(Material supplied begins)

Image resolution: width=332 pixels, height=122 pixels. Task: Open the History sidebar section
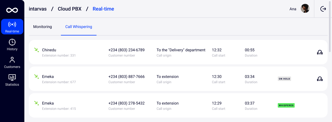click(12, 45)
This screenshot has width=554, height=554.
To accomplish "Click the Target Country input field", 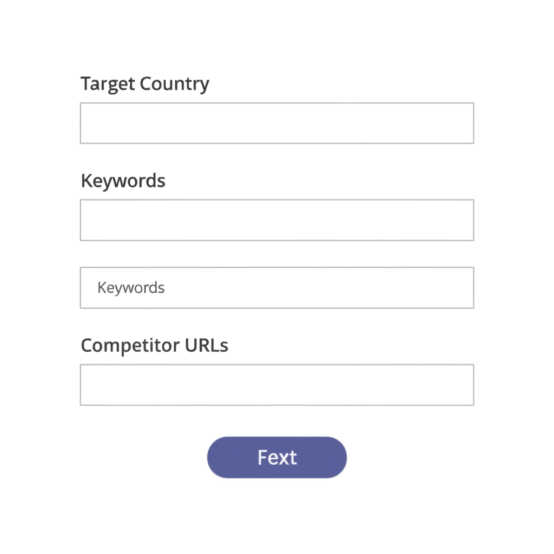I will point(277,123).
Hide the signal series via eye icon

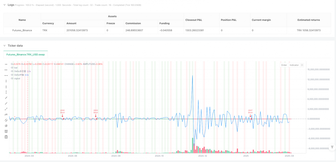12,78

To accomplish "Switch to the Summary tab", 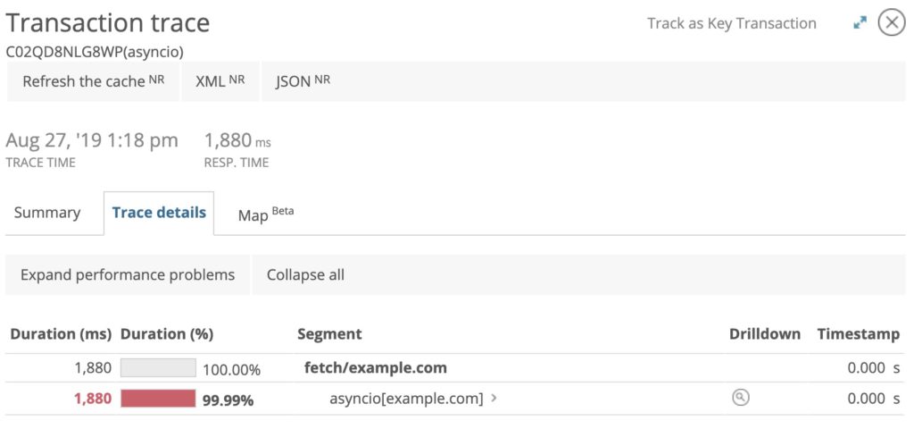I will [x=47, y=213].
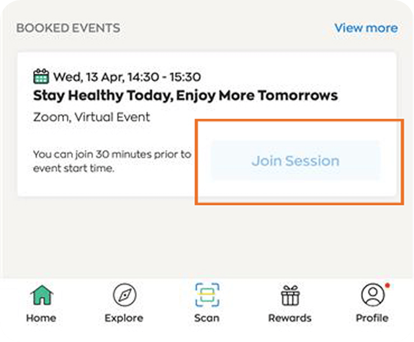Tap the Home house icon

(41, 295)
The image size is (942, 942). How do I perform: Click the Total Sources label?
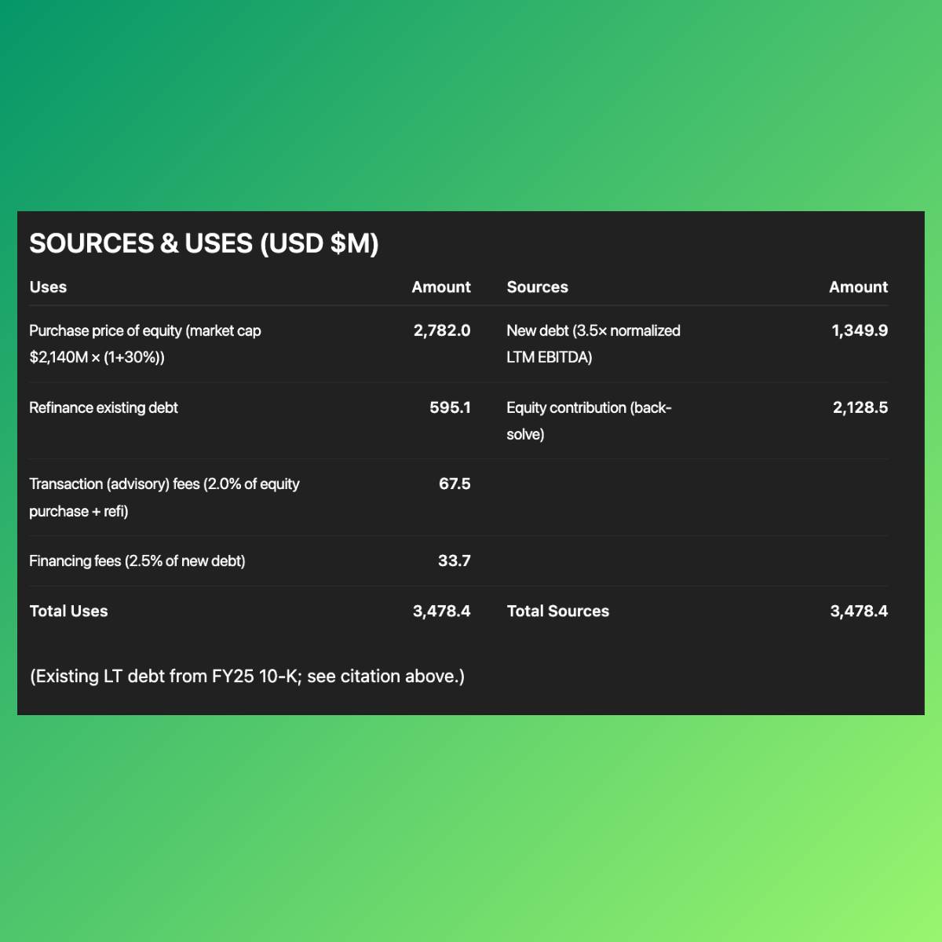557,611
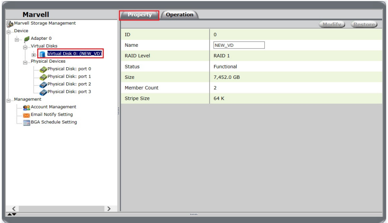388x223 pixels.
Task: Open Email Notify Setting envelope icon
Action: [x=26, y=115]
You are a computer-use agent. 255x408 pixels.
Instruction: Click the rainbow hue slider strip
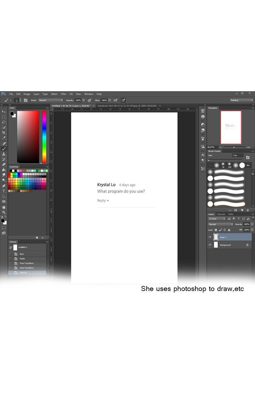[x=44, y=137]
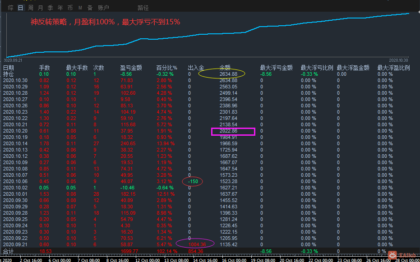Click the 1004.36 deposit value

197,244
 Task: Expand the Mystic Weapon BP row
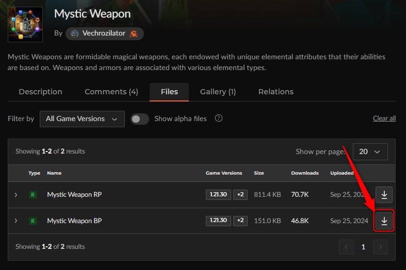[16, 221]
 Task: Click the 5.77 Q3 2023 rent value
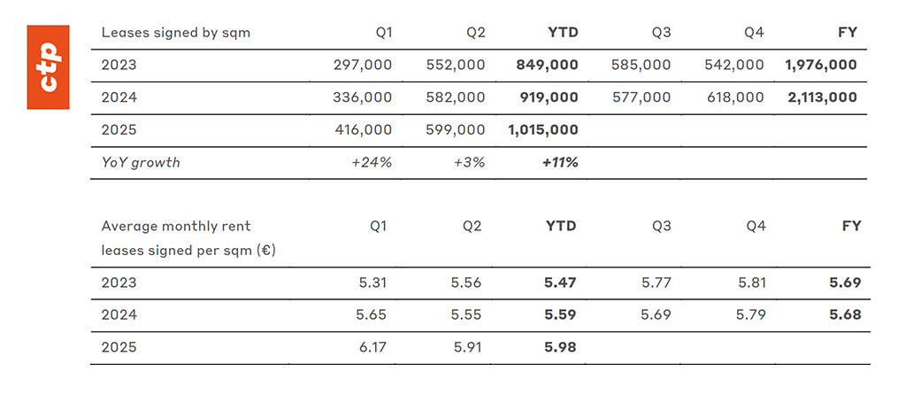655,283
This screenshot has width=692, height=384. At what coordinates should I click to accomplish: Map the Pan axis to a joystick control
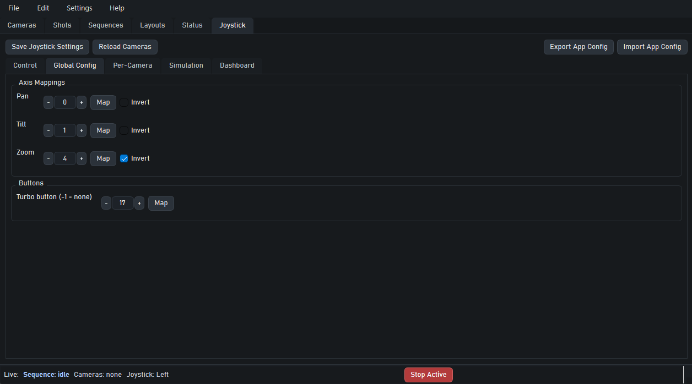[103, 102]
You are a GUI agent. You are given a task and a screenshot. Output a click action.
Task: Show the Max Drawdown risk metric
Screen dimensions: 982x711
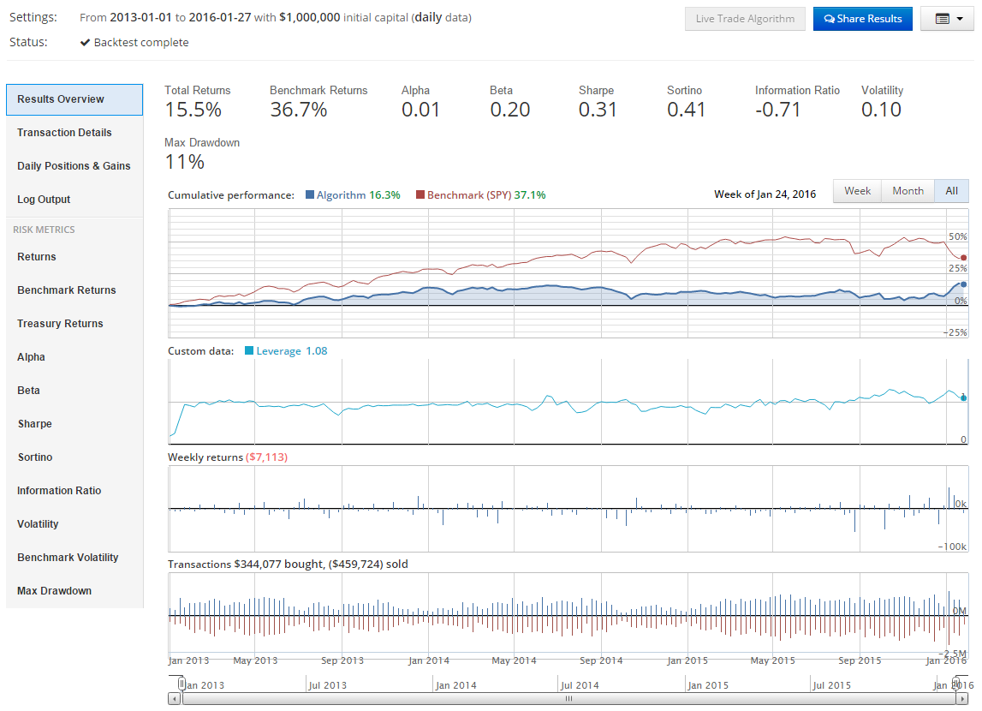[54, 591]
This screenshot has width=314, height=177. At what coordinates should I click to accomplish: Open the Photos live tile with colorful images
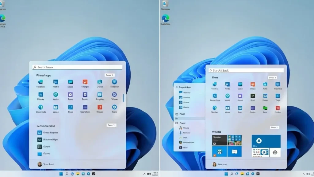tap(235, 140)
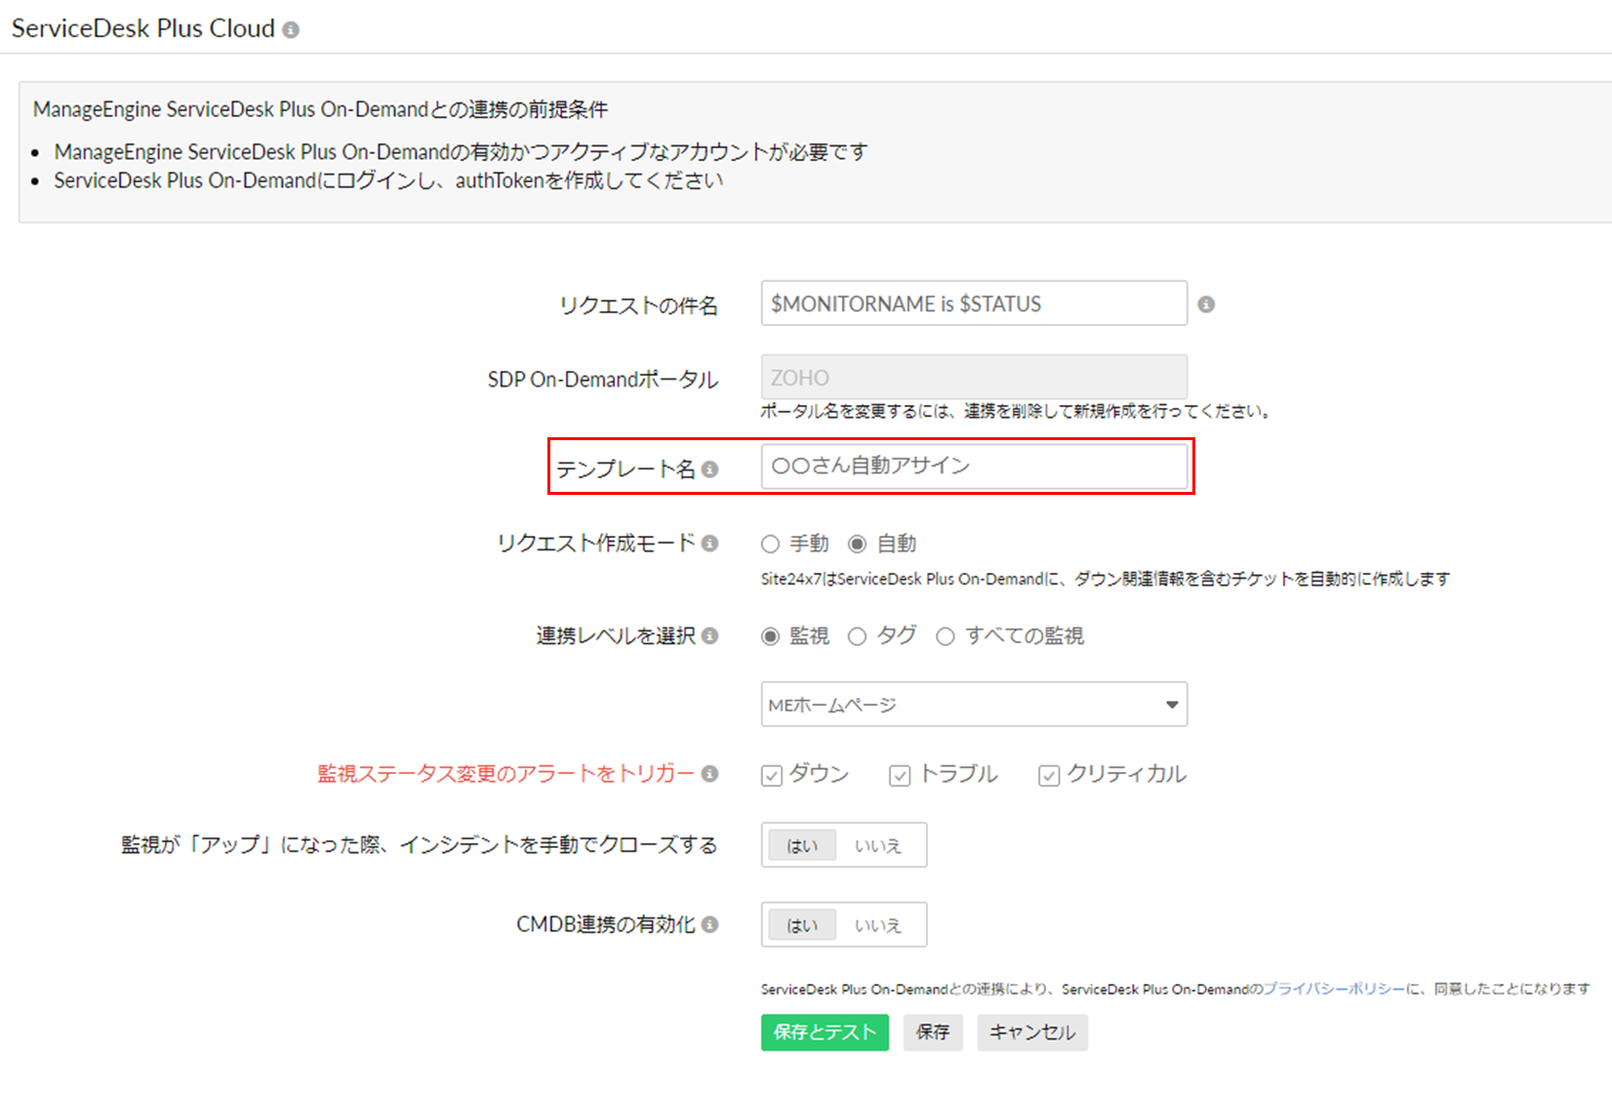Click info icon beside alert trigger label

pos(710,774)
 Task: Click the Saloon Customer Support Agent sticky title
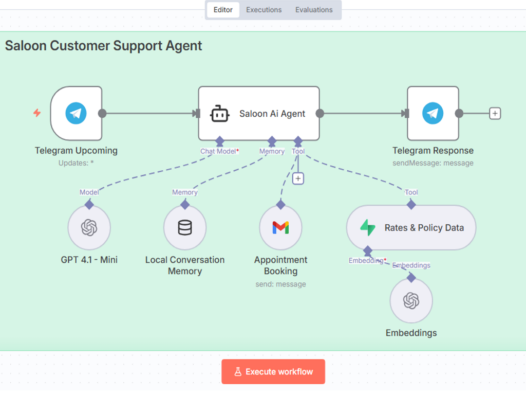(104, 46)

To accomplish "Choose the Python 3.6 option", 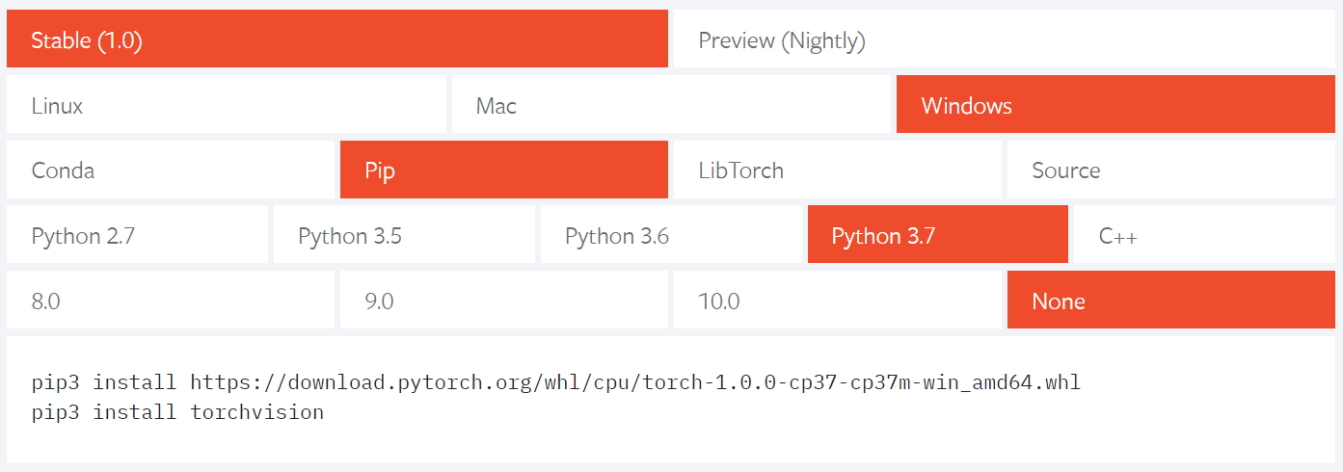I will coord(671,235).

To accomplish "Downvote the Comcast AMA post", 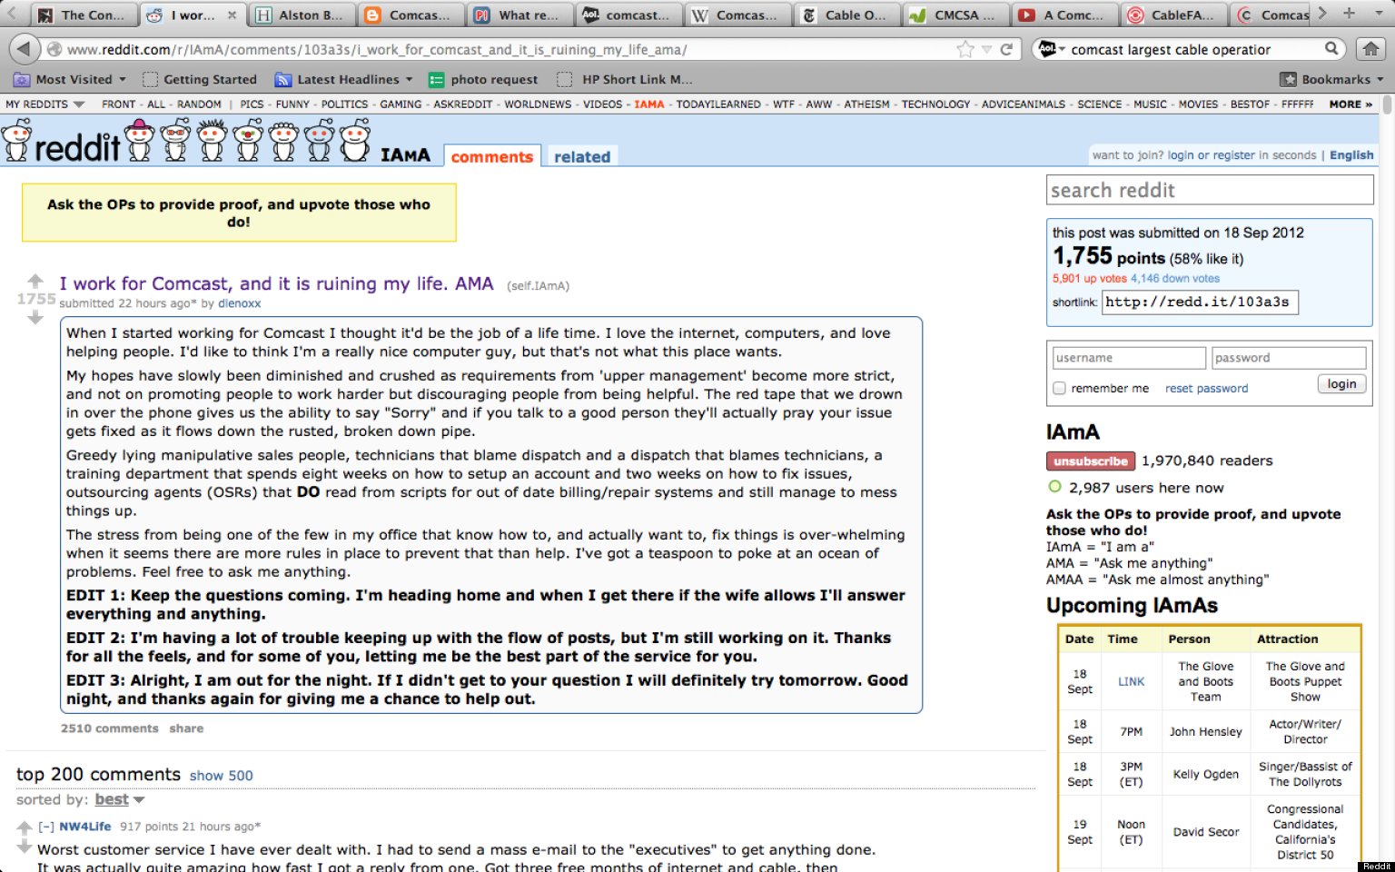I will point(35,316).
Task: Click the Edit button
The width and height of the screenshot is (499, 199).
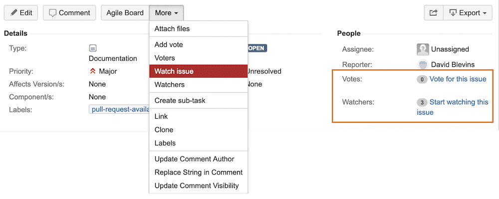Action: [x=20, y=13]
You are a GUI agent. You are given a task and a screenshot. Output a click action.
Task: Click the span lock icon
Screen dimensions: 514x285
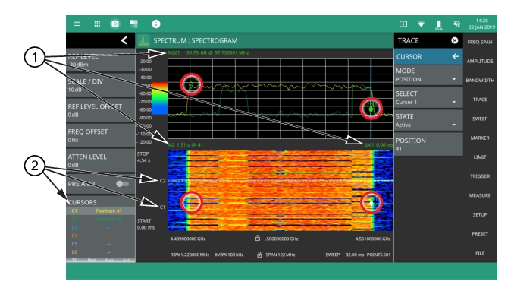(x=259, y=255)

(Material supplied ends)

### What is being asked
In the entries above, find the line containing "Task: Click the span lock icon", then please retype it and every line after it through the last, exactly as written, omitting pictures.

### Solved problem
Task: Click the span lock icon
Screen dimensions: 514x285
(x=259, y=255)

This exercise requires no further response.